RSA warns of new "chat-in-the-middle" attacks

Security researchers have discovered a new kind of phishing threat for online banking customers, which they have dubbed a ‘Chat-in-the-Middle’ attack.

The RSA FraudAction Research Lab outlined the incident, which has so far occurred at only one US-based financial institution, in its monthly intelligence report for August and coined the new phrase to describe it.

The attack started off as a routine phishing venture, with customers encouraged to enter their user name and password into a regular phishing site using scam emails. Once they had undertaken this activity, a bogus live chat support window popped up and fraudsters introduced themselves as members of the bank’s fraud department who needed customers to validate their details.

The malicious individuals then attempted to dupe them into divulging sensitive personal information such as name, email address and phone number as well as answers to secret questions used for authentication purposes.

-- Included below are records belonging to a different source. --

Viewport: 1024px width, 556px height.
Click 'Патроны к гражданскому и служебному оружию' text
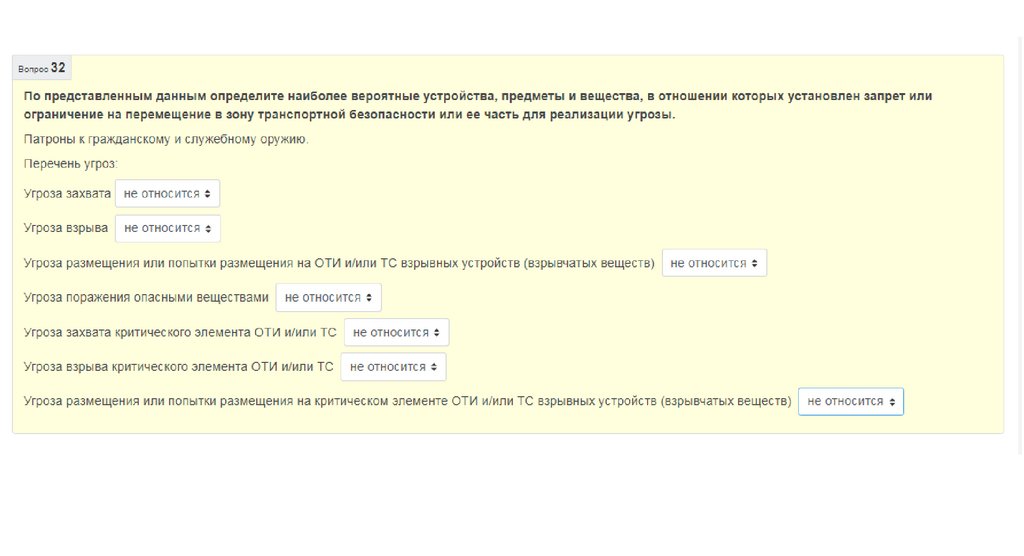click(x=166, y=139)
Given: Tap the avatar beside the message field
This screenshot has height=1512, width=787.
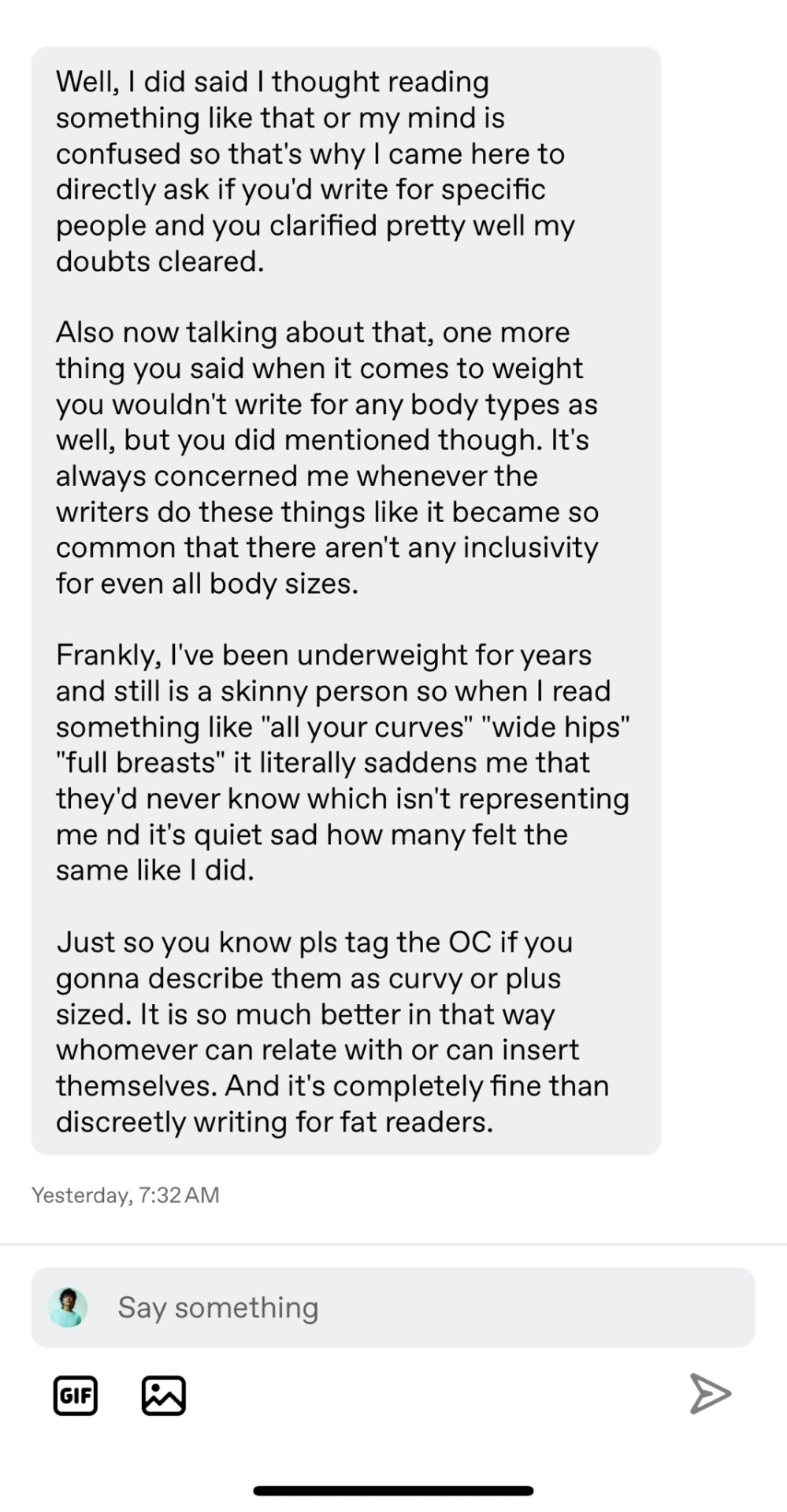Looking at the screenshot, I should point(68,1307).

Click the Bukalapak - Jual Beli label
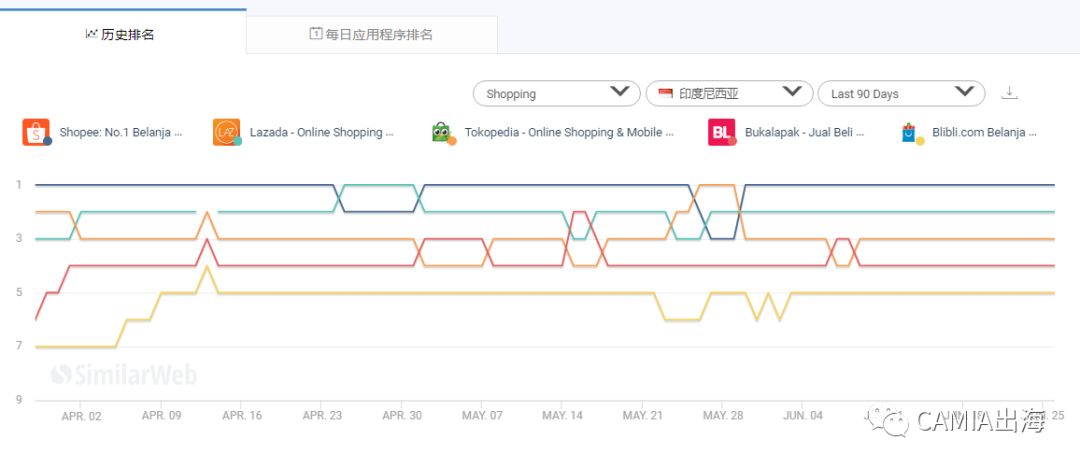[804, 132]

RSA Security informed the bank of what was happening as soon as it discovered the incident and its Anti-Fraud Command Center and FraudAction service initiated standard phishing attack shut-down procedures. The attack took place from a well-known fast-flux network, which is hired for use by different fraudsters, and hosts a range of malicious web sites.

Unfortunately, however, it looks like the number of such fast-flux-based attacks is only set to increase. A huge 38 percent jump in the quantity of such activity in August meant that the month saw the highest number of phishing attacks ever at 16,164.

This figure compares with the last peak in April 2008, when 15,002 such attacks occurred. Assaults from fast-flux networks accounted for 73 percent of attacks last month, up from 61 percent the previous month. Hijacked websites came second at 18 per cent.

"I believe that within a year we'll also see this attack used in Trojans, making it even more dangerous: you log into your real bank website, and all of the sudden the bank wants to talk to you," argued RSA's head of new technologies, Uri Rivner.

"You simply don't know that behind the scenes there's a Trojan residing on your desktop, intercepting the session and automatically triggering a chat box with a fraudster half across the globe. Many will fall for that".